PASSAGE:
Well known theorems that have not been proved I believe that there are numerous challenging theorems in mathematics for which only a sketch of a proof exists. To meet the standards of rigor, a complete proof of these theorems has yet to be established. Here is an example of a theorem that as far as I am aware fits into this category:

Theorem (Sullivan). A topological manifold of dimension $n\neq 4$ admits a unique Lipschitz structure.

The original paper of Sullivan [S] is a brief 13 pages note published in a conference proceeding. It contains a plethora of ideas, but hardly any proofs. Nevertheless the paper is a widely recognized as a source for the proof of the above result.
I am not the only one who struggled with this paper. Tukia and Vaisala [TV] wrote a 40 pages long paper whose aim was to understand some of the arguments on Sullivan. However they wrote in the introduction:
Since the presentation in [S] is very sketchy, a large part of this article is devoted to a fairly detailed exposition of Sullivan's theory. We take on faith the most difficult part, namely the existence of Sullivan groups.

DATASET SECTION:
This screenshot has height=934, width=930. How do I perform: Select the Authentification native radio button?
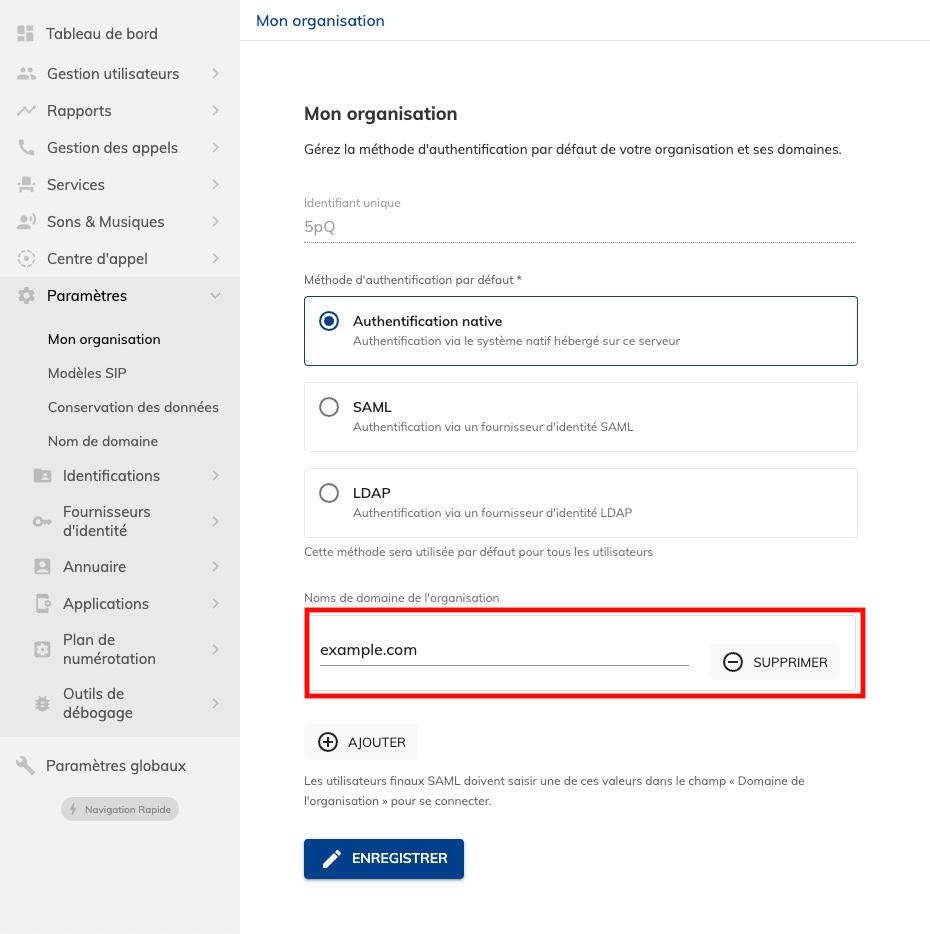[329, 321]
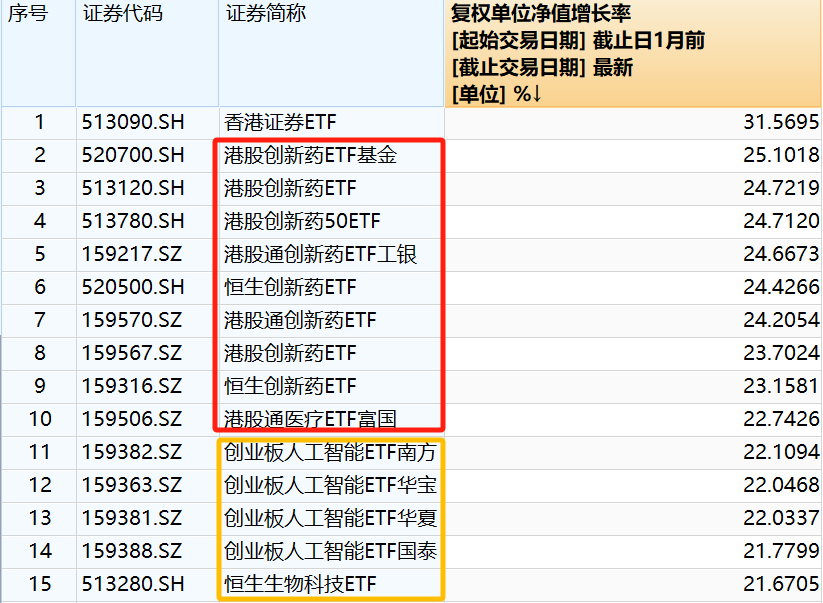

WRITTEN PROBLEM A: According to the passage, how many pages long is Sullivan's original paper?
WRITTEN PROBLEM B: Summarize the passage in two sentences.
The data shown here play no part in this exercise.

SOLUTION A: It is 13 pages long.

SOLUTION B: The passage holds that some challenging theorems have only a sketch of a proof, and it gives as an example Sullivan's theorem that a topological manifold of dimension $n\neq 4$ admits a unique Lipschitz structure. Sullivan's original paper is a brief 13-page note with many ideas but hardly any proofs, and even Tukia and Vaisala's 40-page paper, written to explain his arguments, takes the existence of Sullivan groups on faith.